The fear of being sniped encourages you to bid your maximum value, and not just wait and see if you can sneak in a lower bid. This is what all auction sites want.
With ubid, you also had the feature of letting it bid to your highest price. Yet they still extended the auction if someone outbid your highest price.
It works quite well!
Meanwhile it's now 100% free to sell on eBay for non-professional sellers.
https://www.ebay.co.uk/help/selling/fees-credits-invoices/fe...
Before: Buyer pays £100, seller receives £100, seller later charged £5 fee, ends up with £95.
After: Buyer pays £100, eBay pockets £5 "buyer protection fee", seller receives £95 with "no fees".
Nice:
> You won't pay final value fees or regulatory operating fees
Of course, they will likely find some other way to extract their fees.
It would be nice, however, if the final value fee went away for US non-professional sellers.
There does seem to be no indication (at least on the page you linked) of how they define "private seller", which also opens up the possibility of them defining it so narrowly that, say, only five UK residents ever qualify.
In the last 5 years I've won multiple auctions for not-really-worth-shipping things like bikes, paid via Paypal, then had the buyers contact me to say the fees are too high, cancel the auction and deal separately in cash.
For anything that you're picking up in person anyway, very little reason to use ebay vs. FB marketplace.

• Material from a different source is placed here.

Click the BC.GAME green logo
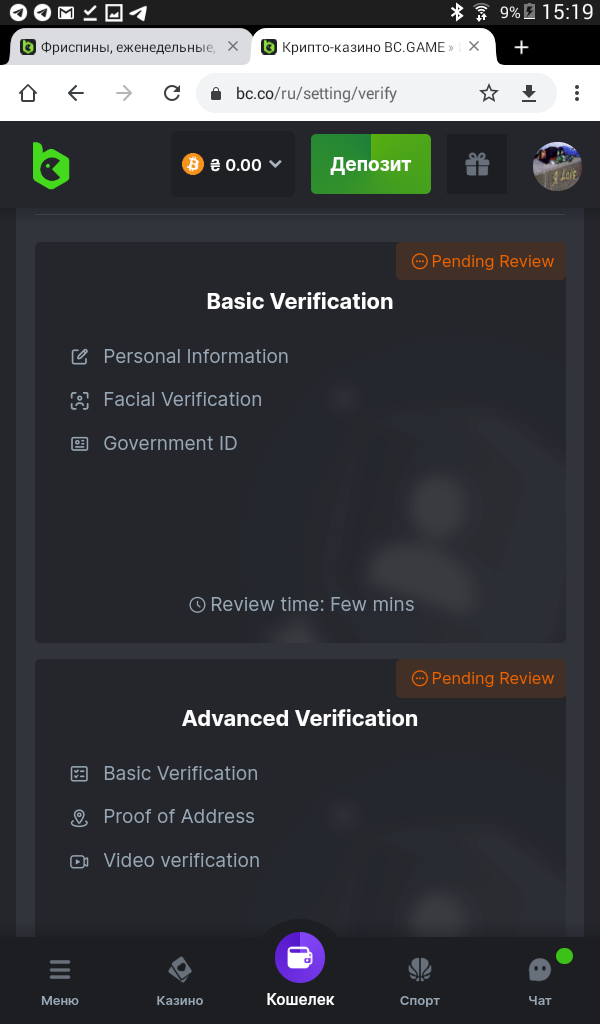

You also have to proportionally raise the bid increment, or you'll have people bidding $1 up at the end of every 5 minute period in order to exhaust and frustrate the person they're bidding against. Their opponent's only choices are 1) to mirror the $1 raises, which could go on for ages (then sleep and automation become issues), or 2) to make a big jump hoping that they jump past their opponents limit.
In the case of 2) the dollar bidder's limit could be +$10, and there's no rational way for their opponent to choose the amount for a big jump other than jumping to their limit. Meaning that they just wipe away all of their potential bargain and get it for their valuation. Leaves a sour taste; feels like they're bidding against themselves.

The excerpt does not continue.